Task A:
List the global companies that the piece on footballers' wealth names as Cristiano Ronaldo's commercial partners.
Task B:
In the piece on footballers' wealth, change "hush payment" to "settlement" and give the passage from "Not that Ronnie" to "one mentioned it." again.
Task C:
Go on with the opinion piece on footballers' wealth and privilege from the point where it stops.

Document segment:
EXCLUSIVE: In footage exclusively leaked to True Crime News Weekly, Rangers goalkeeper Allan McGregor has been caught on tape drunkenly harassing a young woman to go inside a toilet with him. It’s time to call out the footballers who think it’s all about their balls, Gary Johnston writes.
Footballers in the top leagues, across the world, inhabit a life of riches, gratuities and privilege almost beyond belief.
Take, for example, Portuguese superstar Cristiano Ronaldo, recently recruited by that leviathan of the game, Saudi Arabia’s Al Nassr, on a yearly contract in excess of US$200,000,000,000 – not far off US$4 million a week – in addition to monstrous commercial agreements with global concerns such as Nike, Armani and Nestle baby foods, though I might have made that last one up.
Is he worth it? Is anyone?
As ever, the market will decide, but as well as his performances on the pitch, Ronaldo has been tasked with furthering the spread of the game in a country where football is in its infancy, not nearly as established as capital punishment, arbitrary arrests, trials, convictions and murder of dissidents, fundamentalist dominance and a 43.0% lifetime prevalence of violence against women.
Not that Ronnie will be concerned too much about such trivialities as those, after all, in 2010 he himself stood accused of raping a woman in Las Vegas, a charge only dropped after the putative victim received a $375,000 hush payment aligned with a confidentiality agreement.
In CR7’s world, these things happen, even if he’d prefer no one mentioned it.
For context, based on Ronaldo’s current deal, $375,000 computes to half a day’s earnings.

Information shown:
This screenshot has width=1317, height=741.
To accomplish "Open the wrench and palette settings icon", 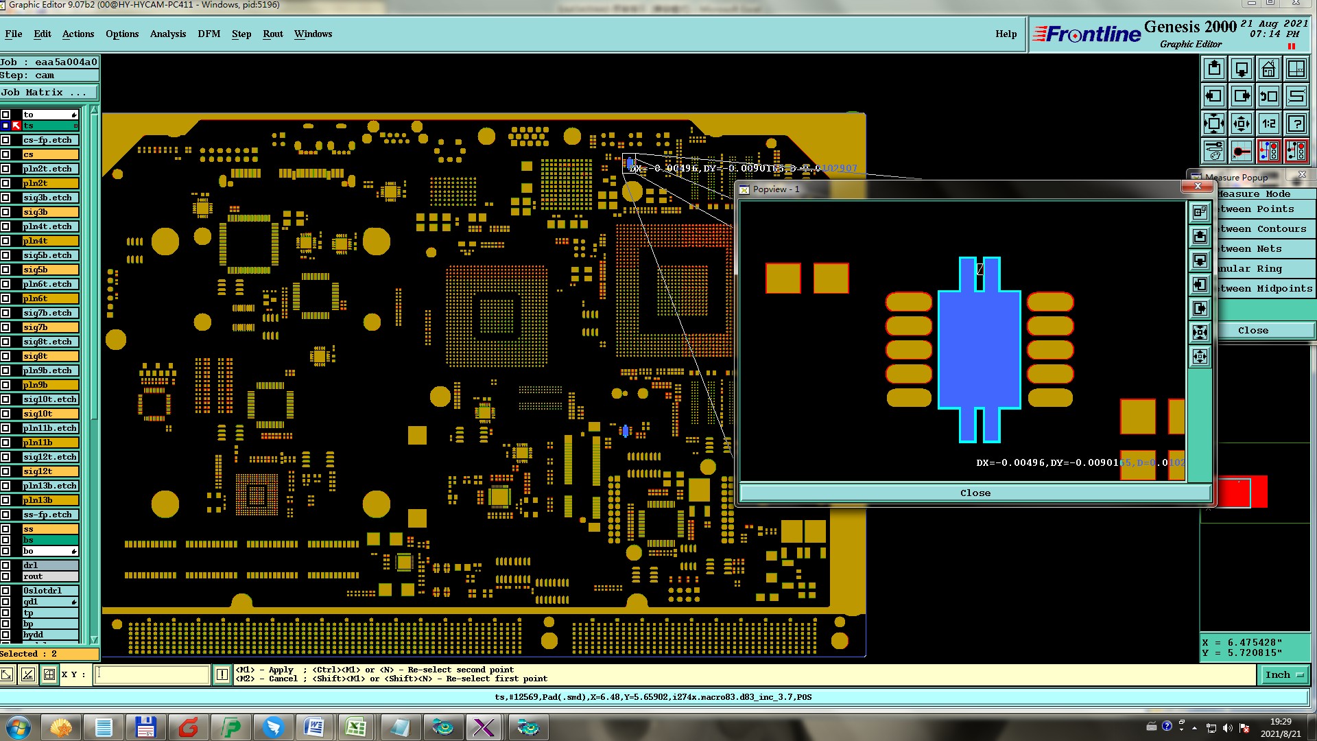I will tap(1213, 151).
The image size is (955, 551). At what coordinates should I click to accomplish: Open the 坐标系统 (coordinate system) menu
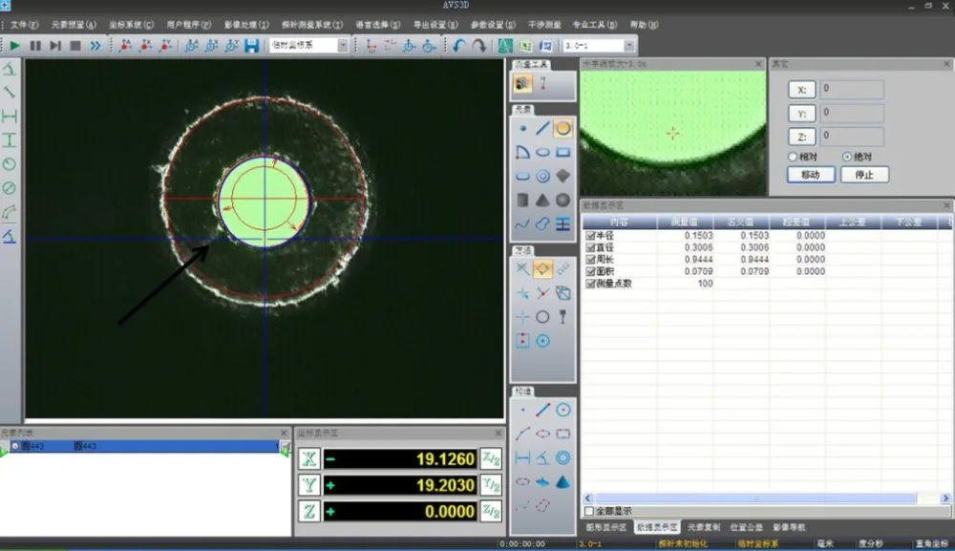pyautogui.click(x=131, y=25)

Exercise result A:
Nike, Armani, Nestle baby foods

Exercise result B:
Not that Ronnie will be concerned too much about such trivialities as those, after all, in 2010 he himself stood accused of raping a woman in Las Vegas, a charge only dropped after the putative victim received a $375,000 settlement aligned with a confidentiality agreement.
In CR7’s world, these things happen, even if he’d prefer no one mentioned it.

Exercise result C:
Of course, it’s unfair to single out the Portuguese cry baby, since in the last few years, a number of top players have also stood accused of sexual assault: Neymar, Karim Benzema, Ryan Giggs, Benjamin Mendy, Gylfi Sigurdsson, Dani Alves, Thomas Partey, Mason Greenwood, to mention only a few.
And it’s not only in the top leagues that such circumstances exist; given the boy’s club culture in Australia, abuse and grooming claims prompted by Matilda’s legend Lisa de Vanna, continue to be investigated by police.
It’s a man’s world, after all. Well, despite the ongoing profile of the women’s fame, in the football world, it certainly is.
Sexual assault, as everyone knows, can take many forms, but can fundamentally be described as an act in which one intentionally sexually touches another person without that person’s consent, or coerces or physically forces a person to engage in a sexual act against their will.
It’s also well understood that such behaviour, if unchecked or not called out, can quickly escalate, especially when it occurs within the context of entitled, privileged, pampered, relatively rich men.
Fact: many sportsmen fall into this category.
When it does happen, society – and the media – has a responsibility to react, to name and shame.
Or so you’d think.
This, however, is not always the case.
Regular readers of True Crime News Weekly will be aware that we, alone amongst Australian media, have regularly reported on the ongoing story of sexual abuse of young football players in the Scottish game, something local outlets have essentially failed to do, presumably for fear of upsetting the massive supporter base; in mainstream media these days, it’s the tail that wags the dog.
Recently, due to our ongoing interest in Scottish football, a contact sent a video featuring Glasgow Rangers goalkeeper Allan McGregor, footage that has not appeared in any local media, appearing to show McGregor (who incidentally was accused of sexual assault in 2010 but saw the charges dropped) harassing a young women in a Glasgow nightclub.
The footage –exclusive to TCNW and available here – is uncomfortable watching but shows a plainly intoxicated McGregor (aged 40 and a man who delights in the unfortunate nickname ‘Shagger’) intimidating, touching and imploring a young woman to accompany him to a toilet.
Classy huh?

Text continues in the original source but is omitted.